_Problem to work on_. Go over the data and keep only the lines that include "Switch".

━━━━━ Information supplied ━━━━━

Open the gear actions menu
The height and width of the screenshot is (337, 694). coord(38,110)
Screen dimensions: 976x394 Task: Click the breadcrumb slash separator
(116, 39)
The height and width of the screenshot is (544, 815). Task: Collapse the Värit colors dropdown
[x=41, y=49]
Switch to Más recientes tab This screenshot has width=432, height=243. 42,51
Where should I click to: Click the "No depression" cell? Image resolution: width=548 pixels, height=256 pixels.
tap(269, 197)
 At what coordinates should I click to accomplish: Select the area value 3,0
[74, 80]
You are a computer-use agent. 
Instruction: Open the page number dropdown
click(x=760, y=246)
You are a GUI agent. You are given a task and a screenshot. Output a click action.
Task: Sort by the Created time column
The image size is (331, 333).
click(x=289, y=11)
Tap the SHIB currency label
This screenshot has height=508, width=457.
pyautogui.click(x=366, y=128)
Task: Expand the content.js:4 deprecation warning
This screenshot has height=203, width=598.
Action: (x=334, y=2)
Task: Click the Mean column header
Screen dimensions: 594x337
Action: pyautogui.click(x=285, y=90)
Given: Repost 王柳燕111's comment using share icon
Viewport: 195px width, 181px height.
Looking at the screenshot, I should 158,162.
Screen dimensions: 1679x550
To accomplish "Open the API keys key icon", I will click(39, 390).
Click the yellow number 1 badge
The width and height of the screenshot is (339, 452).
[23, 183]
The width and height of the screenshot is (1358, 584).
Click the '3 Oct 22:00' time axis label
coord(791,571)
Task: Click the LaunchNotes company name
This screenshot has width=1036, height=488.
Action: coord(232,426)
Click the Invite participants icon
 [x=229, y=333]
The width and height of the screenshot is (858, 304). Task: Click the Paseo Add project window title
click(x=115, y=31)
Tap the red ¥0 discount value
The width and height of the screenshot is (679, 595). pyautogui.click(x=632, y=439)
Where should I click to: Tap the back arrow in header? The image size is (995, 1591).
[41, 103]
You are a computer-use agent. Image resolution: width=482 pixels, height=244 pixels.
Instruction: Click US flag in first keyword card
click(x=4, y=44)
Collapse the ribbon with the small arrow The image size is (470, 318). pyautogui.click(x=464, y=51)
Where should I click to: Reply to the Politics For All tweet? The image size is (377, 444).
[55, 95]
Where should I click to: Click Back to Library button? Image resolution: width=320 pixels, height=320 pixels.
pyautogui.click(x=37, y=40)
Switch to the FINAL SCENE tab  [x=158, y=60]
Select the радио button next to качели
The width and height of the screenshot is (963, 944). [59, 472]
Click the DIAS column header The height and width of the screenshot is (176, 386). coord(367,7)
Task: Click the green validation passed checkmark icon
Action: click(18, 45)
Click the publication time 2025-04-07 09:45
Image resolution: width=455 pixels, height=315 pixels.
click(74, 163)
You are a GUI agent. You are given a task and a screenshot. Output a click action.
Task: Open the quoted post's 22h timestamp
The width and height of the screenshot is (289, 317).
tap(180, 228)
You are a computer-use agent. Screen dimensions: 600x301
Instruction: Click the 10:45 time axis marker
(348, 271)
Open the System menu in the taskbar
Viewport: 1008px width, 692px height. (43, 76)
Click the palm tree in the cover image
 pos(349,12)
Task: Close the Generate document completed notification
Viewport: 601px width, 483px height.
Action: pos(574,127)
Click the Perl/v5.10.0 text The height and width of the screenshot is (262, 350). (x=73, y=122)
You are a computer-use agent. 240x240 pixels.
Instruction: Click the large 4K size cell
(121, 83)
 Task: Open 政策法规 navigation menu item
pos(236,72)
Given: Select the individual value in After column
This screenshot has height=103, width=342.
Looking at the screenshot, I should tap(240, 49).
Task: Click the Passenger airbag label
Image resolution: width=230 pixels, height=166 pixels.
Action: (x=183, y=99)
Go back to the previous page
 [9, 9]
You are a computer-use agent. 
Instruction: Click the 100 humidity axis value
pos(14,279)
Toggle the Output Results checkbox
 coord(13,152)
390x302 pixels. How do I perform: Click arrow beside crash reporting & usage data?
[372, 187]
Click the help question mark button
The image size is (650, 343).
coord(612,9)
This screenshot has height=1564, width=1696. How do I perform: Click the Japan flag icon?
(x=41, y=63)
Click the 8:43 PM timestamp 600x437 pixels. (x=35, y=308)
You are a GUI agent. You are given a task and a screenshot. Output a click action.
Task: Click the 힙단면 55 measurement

━━━━━

_Answer box_.
Switch to Más recientes tab This screenshot has width=432, height=243. 42,51
Switch to the FINAL SCENE tab  [x=158, y=60]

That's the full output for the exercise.